## [The task]
Extend the news article below about the Bollywood film shoot at Mooney Grove Park, picking up after its final sentence.

## [Reading text]
Bollywood comes to Mooney Grove for shoot
More film productions are choosing county as a location

By: Juan Villa Thursday, February 27, 2014

Tulare County has seen a steady rise in filming the last three years. It’s also seen a change in the kinds of things being filmed here.

“We used to get very few features, it was mostly commercials,” said Eric Coyne, Tulare County film commissioner and tourism manager. “Reality TV was big last year. We had a whole series filmed in Tulare County.”

The series was “Are You Tougher Than a Boy Scout?” which was shown on the National Geographic Channel last year.

On Monday, Mooney Grove Park in Visalia became the latest county landmark to star in a film. And not just any film — it’s believed to be the first large-scale Bollywood production shot in Tulare County.

The production of “Mera Wattan,” which translates to “My Country,” is being led by Indian-born British actor, writer, director and producer Kavi Raz.

It’s a film about truck drivers that he said begs to ask the question, “Where do we belong? Where is our country?”

A young couple who forms a love interest in the film shared their feelings for each other on a bridge at the Mooney Grove Park. It’s the first time they physically come together and embraced.

Parts of the film were also shot in Traver and in Fresno County. About 40 percent of the film is being shot in the Tulare County.

Monday’s filming was also captured by an Indian film crew shooting a behind-the-scenes program and by four students from a Golden West High School film production class.

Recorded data
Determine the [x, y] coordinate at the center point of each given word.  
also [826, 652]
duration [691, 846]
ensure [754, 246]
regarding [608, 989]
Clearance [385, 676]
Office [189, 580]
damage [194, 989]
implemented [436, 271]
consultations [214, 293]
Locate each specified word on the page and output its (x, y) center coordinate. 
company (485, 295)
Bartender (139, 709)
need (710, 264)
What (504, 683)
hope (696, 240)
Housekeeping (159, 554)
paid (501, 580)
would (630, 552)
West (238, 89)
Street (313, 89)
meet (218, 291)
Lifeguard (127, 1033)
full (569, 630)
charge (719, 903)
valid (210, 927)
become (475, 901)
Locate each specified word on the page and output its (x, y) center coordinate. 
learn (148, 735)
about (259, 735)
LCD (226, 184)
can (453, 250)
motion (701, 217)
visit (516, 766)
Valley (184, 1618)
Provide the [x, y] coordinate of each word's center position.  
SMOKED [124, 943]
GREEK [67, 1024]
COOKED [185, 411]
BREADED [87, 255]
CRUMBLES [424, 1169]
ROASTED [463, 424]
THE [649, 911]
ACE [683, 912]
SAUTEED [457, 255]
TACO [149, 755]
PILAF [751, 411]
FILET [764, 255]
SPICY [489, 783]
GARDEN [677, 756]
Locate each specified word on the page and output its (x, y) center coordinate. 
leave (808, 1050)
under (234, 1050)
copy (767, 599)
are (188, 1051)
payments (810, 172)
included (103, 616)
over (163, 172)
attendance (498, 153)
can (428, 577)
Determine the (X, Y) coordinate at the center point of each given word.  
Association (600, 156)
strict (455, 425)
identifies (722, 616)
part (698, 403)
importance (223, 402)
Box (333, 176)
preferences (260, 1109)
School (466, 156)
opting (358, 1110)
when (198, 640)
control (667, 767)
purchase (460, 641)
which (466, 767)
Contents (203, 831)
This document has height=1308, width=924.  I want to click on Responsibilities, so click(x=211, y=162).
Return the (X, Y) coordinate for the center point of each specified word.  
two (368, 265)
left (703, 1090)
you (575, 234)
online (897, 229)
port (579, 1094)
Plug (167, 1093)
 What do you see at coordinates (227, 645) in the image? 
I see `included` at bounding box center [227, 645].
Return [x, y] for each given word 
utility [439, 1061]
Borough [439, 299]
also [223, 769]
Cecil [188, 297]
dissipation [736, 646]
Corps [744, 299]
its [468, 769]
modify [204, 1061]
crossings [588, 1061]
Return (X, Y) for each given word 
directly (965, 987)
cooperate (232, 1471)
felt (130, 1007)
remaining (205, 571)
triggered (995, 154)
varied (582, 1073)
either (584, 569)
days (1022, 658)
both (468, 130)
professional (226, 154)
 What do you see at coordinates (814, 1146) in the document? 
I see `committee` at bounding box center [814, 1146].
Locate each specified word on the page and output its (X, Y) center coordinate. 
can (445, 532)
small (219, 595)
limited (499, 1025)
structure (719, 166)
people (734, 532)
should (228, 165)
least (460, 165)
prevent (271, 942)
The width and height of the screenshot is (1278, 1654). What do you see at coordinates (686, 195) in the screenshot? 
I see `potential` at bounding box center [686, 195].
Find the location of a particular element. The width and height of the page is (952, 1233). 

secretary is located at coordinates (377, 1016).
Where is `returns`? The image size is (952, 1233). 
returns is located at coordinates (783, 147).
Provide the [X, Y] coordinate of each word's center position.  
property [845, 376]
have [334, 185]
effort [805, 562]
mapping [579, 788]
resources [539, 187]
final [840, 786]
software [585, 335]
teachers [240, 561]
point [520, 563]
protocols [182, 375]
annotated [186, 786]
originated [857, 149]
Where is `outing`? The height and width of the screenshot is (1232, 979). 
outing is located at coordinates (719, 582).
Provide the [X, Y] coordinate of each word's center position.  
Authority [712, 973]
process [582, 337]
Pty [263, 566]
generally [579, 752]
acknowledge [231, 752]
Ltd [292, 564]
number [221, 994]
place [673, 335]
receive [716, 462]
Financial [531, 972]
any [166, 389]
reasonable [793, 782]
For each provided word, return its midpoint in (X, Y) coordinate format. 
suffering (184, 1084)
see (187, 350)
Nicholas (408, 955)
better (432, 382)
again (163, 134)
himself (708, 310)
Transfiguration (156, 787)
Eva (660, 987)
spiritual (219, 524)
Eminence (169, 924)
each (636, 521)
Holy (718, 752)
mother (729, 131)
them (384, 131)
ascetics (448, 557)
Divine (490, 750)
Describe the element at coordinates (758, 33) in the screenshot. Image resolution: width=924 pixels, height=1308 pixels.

## [Exercise answer]
“Since it’s about truck drivers, I have a lot of friends in the trucking business here. I was able to will upon their generosity and get help from them,” Raz said. “…I’ve always had this sort of love affair with Highway 99. I lived in Northern California for a long time, in Yuba City right along 99. I’ve known 99 and it’s been part of my life.”

Raz has another connection to the San Joaquin Valley. He attended Fresno State for a semester before transferring to San Jose State.

The film is being shot in Punjabi, a language spoken in the Punjab region of Pakistan and India.

“This will be one of the biggest deals in the Punjabi language film industry,” Raz said. “It’s going to be released in about half a dozen countries around the world. India is a large market, so is the United Kingdom, Australia and New Zealand.”

“Mera Wattan” is scheduled to be released in July or August.

Locally, Sierra Vista Cinemas 16 in Clovis will likely show the film, Raz said.

Jaswant Dev Shrestha, the film’s first assistant director and unit production manager, said the Tulare County Film Commission has been a big support and has driven him around to scout locations.

The Los Angeles-based production company is filming in the Valley until March 3.

“It’s amazing [in Tulare County] and it’s so close to Los Angeles. The best part of Tulare County is the people are welcoming. There’s no disturbances at all, which as producers is what we want,” he said. “…it’s a beautiful place and more productions should come here. I’m definitely coming back with my other projects. I’m hoping to see and explore more of this county.”

Dev Shrestha plans on filming a country music video locally. The lack of disturbances and issues while filming has made it easy to work, he said.

Raz agreed.

“It’s been a lot of fun. Everyone is so generous and helpful,” he said. “I recently shot a feature in Canada, another in Los Angeles and also in Las Vegas, we were just talking about how this has been the least stressful. It’s been fun here.”

Getting more projects to film in Tulare County is what the Tulare County Film Commission strives for. To help, Coyne ran for and won a seat on the board of directors for the Film Liaisons in California Statewide.

As a board member in FLICS, he’s traveling to film events and meeting with the state film commissioner more often, which brings added exposure to Tulare County.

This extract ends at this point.